[Task instructions]: The reply should contain each record below, returned exactly as given.

[The records]:

---

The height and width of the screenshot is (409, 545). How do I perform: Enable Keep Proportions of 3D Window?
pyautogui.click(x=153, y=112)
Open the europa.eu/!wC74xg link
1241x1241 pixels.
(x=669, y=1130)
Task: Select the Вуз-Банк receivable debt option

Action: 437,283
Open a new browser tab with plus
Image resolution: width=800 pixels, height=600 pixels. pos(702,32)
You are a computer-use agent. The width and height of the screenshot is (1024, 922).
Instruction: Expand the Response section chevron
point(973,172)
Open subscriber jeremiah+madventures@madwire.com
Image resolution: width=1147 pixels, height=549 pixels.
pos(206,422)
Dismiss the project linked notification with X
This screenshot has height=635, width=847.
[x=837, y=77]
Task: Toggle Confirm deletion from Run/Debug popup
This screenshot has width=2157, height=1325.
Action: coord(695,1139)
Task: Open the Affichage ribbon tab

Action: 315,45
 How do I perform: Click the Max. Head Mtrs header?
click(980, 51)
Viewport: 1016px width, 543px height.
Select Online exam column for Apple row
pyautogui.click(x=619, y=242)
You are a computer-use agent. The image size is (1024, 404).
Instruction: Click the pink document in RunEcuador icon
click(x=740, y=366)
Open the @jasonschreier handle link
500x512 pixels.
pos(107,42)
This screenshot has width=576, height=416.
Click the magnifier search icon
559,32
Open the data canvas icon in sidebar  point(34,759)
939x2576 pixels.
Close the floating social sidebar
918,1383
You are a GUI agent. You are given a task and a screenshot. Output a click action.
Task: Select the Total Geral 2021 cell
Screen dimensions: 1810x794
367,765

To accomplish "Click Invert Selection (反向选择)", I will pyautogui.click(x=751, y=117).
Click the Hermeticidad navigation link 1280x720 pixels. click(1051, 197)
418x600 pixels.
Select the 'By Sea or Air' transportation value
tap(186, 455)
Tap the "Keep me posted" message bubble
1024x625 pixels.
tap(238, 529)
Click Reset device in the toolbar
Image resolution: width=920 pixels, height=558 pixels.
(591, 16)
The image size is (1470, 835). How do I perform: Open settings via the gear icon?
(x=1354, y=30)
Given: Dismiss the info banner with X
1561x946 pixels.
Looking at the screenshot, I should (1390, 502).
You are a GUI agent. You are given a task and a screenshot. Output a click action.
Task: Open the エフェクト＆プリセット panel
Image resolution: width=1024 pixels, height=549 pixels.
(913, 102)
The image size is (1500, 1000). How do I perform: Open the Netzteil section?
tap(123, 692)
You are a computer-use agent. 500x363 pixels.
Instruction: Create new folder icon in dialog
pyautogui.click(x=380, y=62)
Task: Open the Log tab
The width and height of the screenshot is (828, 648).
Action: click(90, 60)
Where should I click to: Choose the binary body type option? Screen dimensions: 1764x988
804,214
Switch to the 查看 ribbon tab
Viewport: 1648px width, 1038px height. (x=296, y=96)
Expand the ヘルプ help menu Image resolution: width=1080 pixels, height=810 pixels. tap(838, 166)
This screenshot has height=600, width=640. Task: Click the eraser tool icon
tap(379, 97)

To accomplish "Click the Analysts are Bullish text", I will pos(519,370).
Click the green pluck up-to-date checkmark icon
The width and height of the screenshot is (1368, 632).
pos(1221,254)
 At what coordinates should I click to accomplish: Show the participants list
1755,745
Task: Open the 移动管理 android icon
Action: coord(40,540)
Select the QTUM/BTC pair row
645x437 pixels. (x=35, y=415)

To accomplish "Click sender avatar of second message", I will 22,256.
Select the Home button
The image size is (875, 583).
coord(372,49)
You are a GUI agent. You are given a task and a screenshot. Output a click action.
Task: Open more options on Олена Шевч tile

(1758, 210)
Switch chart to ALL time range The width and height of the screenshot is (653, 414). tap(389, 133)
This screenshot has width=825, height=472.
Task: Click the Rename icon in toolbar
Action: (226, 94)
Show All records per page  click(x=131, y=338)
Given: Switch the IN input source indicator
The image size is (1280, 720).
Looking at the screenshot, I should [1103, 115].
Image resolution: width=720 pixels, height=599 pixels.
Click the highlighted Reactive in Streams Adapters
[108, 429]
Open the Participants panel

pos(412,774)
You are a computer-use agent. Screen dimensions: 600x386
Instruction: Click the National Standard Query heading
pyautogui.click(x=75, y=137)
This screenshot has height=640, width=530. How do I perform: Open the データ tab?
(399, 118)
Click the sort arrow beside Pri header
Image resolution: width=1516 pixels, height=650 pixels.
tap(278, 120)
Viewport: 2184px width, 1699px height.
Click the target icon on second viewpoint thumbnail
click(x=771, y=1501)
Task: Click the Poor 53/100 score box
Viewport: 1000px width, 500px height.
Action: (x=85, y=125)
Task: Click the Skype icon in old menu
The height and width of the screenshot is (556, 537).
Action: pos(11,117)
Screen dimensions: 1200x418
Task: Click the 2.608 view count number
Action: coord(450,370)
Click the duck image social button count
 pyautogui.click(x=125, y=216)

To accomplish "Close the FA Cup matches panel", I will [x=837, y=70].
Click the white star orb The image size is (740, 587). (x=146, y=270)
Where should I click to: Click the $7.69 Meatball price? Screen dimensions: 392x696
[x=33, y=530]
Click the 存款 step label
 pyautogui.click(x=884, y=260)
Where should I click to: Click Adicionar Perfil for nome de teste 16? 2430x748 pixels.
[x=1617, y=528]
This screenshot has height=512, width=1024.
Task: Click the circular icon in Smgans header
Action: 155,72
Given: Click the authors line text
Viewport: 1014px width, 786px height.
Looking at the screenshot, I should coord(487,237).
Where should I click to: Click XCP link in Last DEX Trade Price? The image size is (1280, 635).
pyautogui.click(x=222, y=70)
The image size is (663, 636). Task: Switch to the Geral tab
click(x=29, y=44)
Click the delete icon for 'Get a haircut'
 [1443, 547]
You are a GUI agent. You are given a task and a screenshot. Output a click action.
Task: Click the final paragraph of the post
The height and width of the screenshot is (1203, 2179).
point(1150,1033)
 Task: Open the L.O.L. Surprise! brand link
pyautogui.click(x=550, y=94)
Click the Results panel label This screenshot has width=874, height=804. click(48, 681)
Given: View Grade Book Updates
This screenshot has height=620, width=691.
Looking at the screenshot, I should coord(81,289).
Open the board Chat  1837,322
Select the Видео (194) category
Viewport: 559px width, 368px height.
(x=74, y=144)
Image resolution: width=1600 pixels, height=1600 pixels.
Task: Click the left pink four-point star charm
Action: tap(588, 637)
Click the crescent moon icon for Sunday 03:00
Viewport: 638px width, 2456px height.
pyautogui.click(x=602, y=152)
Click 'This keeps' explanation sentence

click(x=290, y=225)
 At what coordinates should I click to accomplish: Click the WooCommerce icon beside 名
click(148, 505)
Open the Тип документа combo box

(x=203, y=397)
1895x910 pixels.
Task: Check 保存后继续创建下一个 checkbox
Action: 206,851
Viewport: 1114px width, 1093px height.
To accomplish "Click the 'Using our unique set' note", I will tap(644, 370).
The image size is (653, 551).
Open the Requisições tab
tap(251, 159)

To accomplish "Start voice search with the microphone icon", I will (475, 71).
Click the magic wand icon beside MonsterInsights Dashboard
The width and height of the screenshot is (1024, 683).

---

[Result of this task]:
The height and width of the screenshot is (409, 545). How do I perform: Enable Keep Proportions of 3D Window?
pyautogui.click(x=153, y=112)
Open the europa.eu/!wC74xg link
1241x1241 pixels.
(x=669, y=1130)
Task: Select the Вуз-Банк receivable debt option

Action: 437,283
Open a new browser tab with plus
Image resolution: width=800 pixels, height=600 pixels. pos(702,32)
You are a computer-use agent. The width and height of the screenshot is (1024, 922).
Instruction: Expand the Response section chevron
point(973,172)
Open subscriber jeremiah+madventures@madwire.com
Image resolution: width=1147 pixels, height=549 pixels.
pos(206,422)
Dismiss the project linked notification with X
This screenshot has height=635, width=847.
[x=837, y=77]
Task: Toggle Confirm deletion from Run/Debug popup
This screenshot has width=2157, height=1325.
Action: coord(695,1139)
Task: Open the Affichage ribbon tab

Action: 315,45
 How do I perform: Click the Max. Head Mtrs header?
click(980, 51)
Viewport: 1016px width, 543px height.
Select Online exam column for Apple row
pyautogui.click(x=619, y=242)
You are a computer-use agent. The image size is (1024, 404).
Instruction: Click the pink document in RunEcuador icon
click(x=740, y=366)
Open the @jasonschreier handle link
500x512 pixels.
pos(107,42)
This screenshot has width=576, height=416.
Click the magnifier search icon
559,32
Open the data canvas icon in sidebar  point(34,759)
939x2576 pixels.
Close the floating social sidebar
918,1383
You are a GUI agent. You are given a task and a screenshot. Output a click action.
Task: Select the Total Geral 2021 cell
Screen dimensions: 1810x794
367,765

To accomplish "Click Invert Selection (反向选择)", I will pyautogui.click(x=751, y=117).
Click the Hermeticidad navigation link 1280x720 pixels. click(1051, 197)
418x600 pixels.
Select the 'By Sea or Air' transportation value
tap(186, 455)
Tap the "Keep me posted" message bubble
1024x625 pixels.
tap(238, 529)
Click Reset device in the toolbar
Image resolution: width=920 pixels, height=558 pixels.
(591, 16)
The image size is (1470, 835). How do I perform: Open settings via the gear icon?
(x=1354, y=30)
Given: Dismiss the info banner with X
1561x946 pixels.
Looking at the screenshot, I should (1390, 502).
You are a GUI agent. You are given a task and a screenshot. Output a click action.
Task: Open the エフェクト＆プリセット panel
Image resolution: width=1024 pixels, height=549 pixels.
(913, 102)
The image size is (1500, 1000). How do I perform: Open the Netzteil section?
tap(123, 692)
You are a computer-use agent. 500x363 pixels.
Instruction: Create new folder icon in dialog
pyautogui.click(x=380, y=62)
Task: Open the Log tab
The width and height of the screenshot is (828, 648).
Action: click(90, 60)
Where should I click to: Choose the binary body type option? Screen dimensions: 1764x988
804,214
Switch to the 查看 ribbon tab
Viewport: 1648px width, 1038px height. (x=296, y=96)
Expand the ヘルプ help menu Image resolution: width=1080 pixels, height=810 pixels. tap(838, 166)
This screenshot has height=600, width=640. Task: Click the eraser tool icon
tap(379, 97)

To accomplish "Click the Analysts are Bullish text", I will pos(519,370).
Click the green pluck up-to-date checkmark icon
The width and height of the screenshot is (1368, 632).
pos(1221,254)
 At what coordinates should I click to accomplish: Show the participants list
1755,745
Task: Open the 移动管理 android icon
Action: coord(40,540)
Select the QTUM/BTC pair row
645x437 pixels. (x=35, y=415)

To accomplish "Click sender avatar of second message", I will 22,256.
Select the Home button
The image size is (875, 583).
coord(372,49)
You are a GUI agent. You are given a task and a screenshot. Output a click action.
Task: Open more options on Олена Шевч tile

(1758, 210)
Switch chart to ALL time range The width and height of the screenshot is (653, 414). tap(389, 133)
This screenshot has width=825, height=472.
Task: Click the Rename icon in toolbar
Action: (226, 94)
Show All records per page  click(x=131, y=338)
Given: Switch the IN input source indicator
The image size is (1280, 720).
Looking at the screenshot, I should [1103, 115].
Image resolution: width=720 pixels, height=599 pixels.
Click the highlighted Reactive in Streams Adapters
[108, 429]
Open the Participants panel

pos(412,774)
You are a computer-use agent. Screen dimensions: 600x386
Instruction: Click the National Standard Query heading
pyautogui.click(x=75, y=137)
This screenshot has height=640, width=530. How do I perform: Open the データ tab?
(399, 118)
Click the sort arrow beside Pri header
Image resolution: width=1516 pixels, height=650 pixels.
tap(278, 120)
Viewport: 2184px width, 1699px height.
Click the target icon on second viewpoint thumbnail
click(x=771, y=1501)
Task: Click the Poor 53/100 score box
Viewport: 1000px width, 500px height.
Action: (x=85, y=125)
Task: Click the Skype icon in old menu
The height and width of the screenshot is (556, 537).
Action: pos(11,117)
Screen dimensions: 1200x418
Task: Click the 2.608 view count number
Action: coord(450,370)
Click the duck image social button count
 pyautogui.click(x=125, y=216)

To accomplish "Close the FA Cup matches panel", I will [x=837, y=70].
Click the white star orb The image size is (740, 587). (x=146, y=270)
Where should I click to: Click the $7.69 Meatball price? Screen dimensions: 392x696
[x=33, y=530]
Click the 存款 step label
 pyautogui.click(x=884, y=260)
Where should I click to: Click Adicionar Perfil for nome de teste 16? 2430x748 pixels.
[x=1617, y=528]
This screenshot has height=512, width=1024.
Task: Click the circular icon in Smgans header
Action: 155,72
Given: Click the authors line text
Viewport: 1014px width, 786px height.
Looking at the screenshot, I should coord(487,237).
Where should I click to: Click XCP link in Last DEX Trade Price? The image size is (1280, 635).
pyautogui.click(x=222, y=70)
The image size is (663, 636). Task: Switch to the Geral tab
click(x=29, y=44)
Click the delete icon for 'Get a haircut'
 [1443, 547]
You are a GUI agent. You are given a task and a screenshot. Output a click action.
Task: Click the final paragraph of the post
The height and width of the screenshot is (1203, 2179).
point(1150,1033)
 Task: Open the L.O.L. Surprise! brand link
pyautogui.click(x=550, y=94)
Click the Results panel label This screenshot has width=874, height=804. click(48, 681)
Given: View Grade Book Updates
This screenshot has height=620, width=691.
Looking at the screenshot, I should coord(81,289).
Open the board Chat  1837,322
Select the Видео (194) category
Viewport: 559px width, 368px height.
(x=74, y=144)
Image resolution: width=1600 pixels, height=1600 pixels.
Task: Click the left pink four-point star charm
Action: tap(588, 637)
Click the crescent moon icon for Sunday 03:00
Viewport: 638px width, 2456px height.
pyautogui.click(x=602, y=152)
Click 'This keeps' explanation sentence

click(x=290, y=225)
 At what coordinates should I click to accomplish: Click the WooCommerce icon beside 名
click(148, 505)
Open the Тип документа combo box

(x=203, y=397)
1895x910 pixels.
Task: Check 保存后继续创建下一个 checkbox
Action: 206,851
Viewport: 1114px width, 1093px height.
To accomplish "Click the 'Using our unique set' note", I will tap(644, 370).
The image size is (653, 551).
Open the Requisições tab
tap(251, 159)

To accomplish "Start voice search with the microphone icon", I will (475, 71).
Click the magic wand icon beside MonsterInsights Dashboard
The width and height of the screenshot is (1024, 683).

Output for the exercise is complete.